Неудачная попытка застать противника врасплох была также главной причиной поражения немцев в битве под Курском в июле 1943 года, – как считается, это поворотная точка Второй мировой войны в Европе. Сильнейшие немецкие части, включая все три бронетанковые дивизии СС, общей численностью в 2000 танков, отправили в бой, чтобы с обеих сторон отрезать так называемую Курскую дугу – выступ шириной до 200 километров у Курска. На карте этот огромный выступ выглядел крайне уязвимым. Но вместо стремительного продвижения и легкой победы немцев ожидала ловушка из многих линий тщательно подготовленных противотанковых сооружений, защищенных густыми минными полями. Глубже затаились крупные советские танковые подразделения, готовые к контратаке. В развернувшейся схватке Советская армия впервые разгромила немцев в маневренном танковом бою, который ранее признавали излюбленным способом боевых действий вермахта. Обескровленный противник потерял множество бойцов, танков и самоходных артиллерийских установок (от мин и противотанковых ружей) еще до начала лобового столкновения с советскими танками, а потому лишился веры в себя: стало очевидным, что третье и последнее летнее немецкое наступление в этой войне целиком провалилось в намерении застать врага врасплох.

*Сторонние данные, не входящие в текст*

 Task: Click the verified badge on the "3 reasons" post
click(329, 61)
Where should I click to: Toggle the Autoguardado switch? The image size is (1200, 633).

Советская разведка сумела раскрыть немецкий план благодаря шпионам, фронтовым разведчикам, воздушной рекогносцировке и плодам англо-американских усилий по перехвату информации (к тому времени значительная часть немецкого радиообмена без труда расшифровывалась). Справившись с сомнениями и подозрениями, Сталин и его высшее командование рискнули поверить данным разведки (в прошлом те бывали катастрофически ошибочными) и ослабить другие участки линии фронта протяженностью более 1000 миль, чтобы обеспечить надежную защиту Курского сектора. Немецкая армия так и не оправилась от этого поражения: после лета 1943 года она могла сопротивляться неудержимому наступлению советских войск только посредством локальных контратак, лишившись возможности проводить более крупные наступательные действия, сулившие хоть какую-то надежду на победу.

Трение

Главная цель внезапности состоит в том, чтобы снизить риск столкновения с вражеской силой – то есть риск боя. Но есть и другая разновидность риска, возможно, не смертельная для каждого отдельного подразделения в бою, но потенциально более опасная для всех боевых сил в совокупности.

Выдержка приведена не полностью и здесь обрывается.